There is reason to be profoundly cynical about this current proposal and to suspect this is just another piece of strutting by politicians to keep on the right side of the electorate in the run-in to the general election. For there is indeed a very serious problem to do with the sexual abuse of children. I have been going on about the issue of child sex abuse in this column and elsewhere for several years and particularly about the authoritative survey on sexual abuse and violence in Ireland (the Savi report).
One in five women (20.4 per cent) reported experiencing contact sexual abuse in childhood and in a quarter of these cases (5.6 per cent) the abuse involved penetrative sex - ie rape.
One in six men (16.2 per cent) reported experiencing sexual abuse involving physical contact in childhood and in one in six of these cases the contact abuse involved rape. That Savi report made several recommendations. One of the authors of the report, Hannah McGee, says she is unaware of any concerted Government action to implement those recommendations. There is no sense of this being a crisis, requiring concerted governmental action on a range of fronts. Just opportunist strutting every now and again and this proposal to do with abolishing the defence of honest mistake is a cynical part of that strutting.

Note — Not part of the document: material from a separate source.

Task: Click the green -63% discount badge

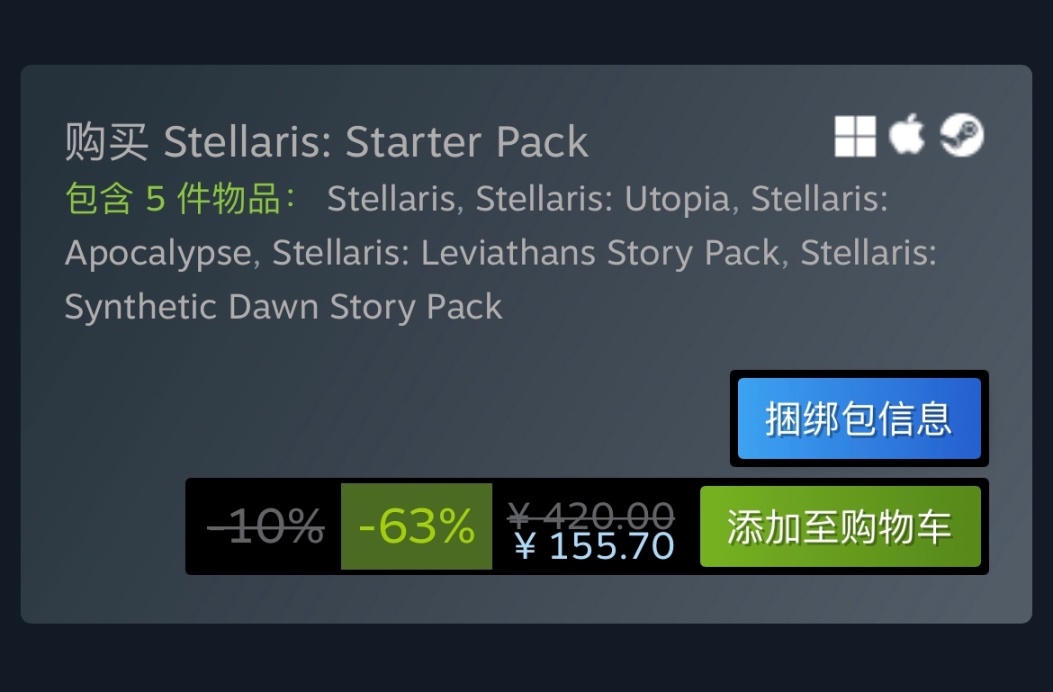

And as for the constitutional amendment on children. The impetus on this arises from the judgment of the five judges of the Supreme Court in the Baby Ann case. Adrian Hardiman, in his judgment, stated unequivocally that the contention that the Constitution did not already protect the rights of the child was entirely wrong, as was the contention that the rights of the family trumped the rights of the child.
He and the other judges in the case made it quite clear that they based their decisions primarily on the rights of the child in the case. And a feature of the judgments was the acknowledgment that if the child were not returned to her natural parents she would be left in a legal limbo because, since the natural parents had got married before the adoption order went through, there could be no legal adoption.
In other words, even if there were a clause in the Constitution explicitly acknowledging the rights of the child, it would have made no difference whatsoever.
Unless it is proposed to frame an amendment which would stipulate that the adoption of children of married natural parents is now permissible. That might make sense with appropriate safeguards, but, so far as I know, nobody has proposed that as yet.
Just more strutting.
While some elements of the final report of the Oireachtas Committee on Child Protection are still under discussion, well-placed sources say that following meetings this week, the committee is poised to call for: a common age of consent of 16 for boys and girls; a strict "absolute liability" offence that would make it illegal for adults to claim the defence of "honest mistake" for sex with under-15s; a ban on young victims of rape or sexual assault being cross-examined on their "sexual deportment"; training for judges and legal experts in dealing with young people in the justice system; and more resources to allow for the provision of evidence from children via video link. The committee is also considering a "two-year gap" that would allow young people to engage in consensual sex as long as there is not more than a two-year age gap between the partners.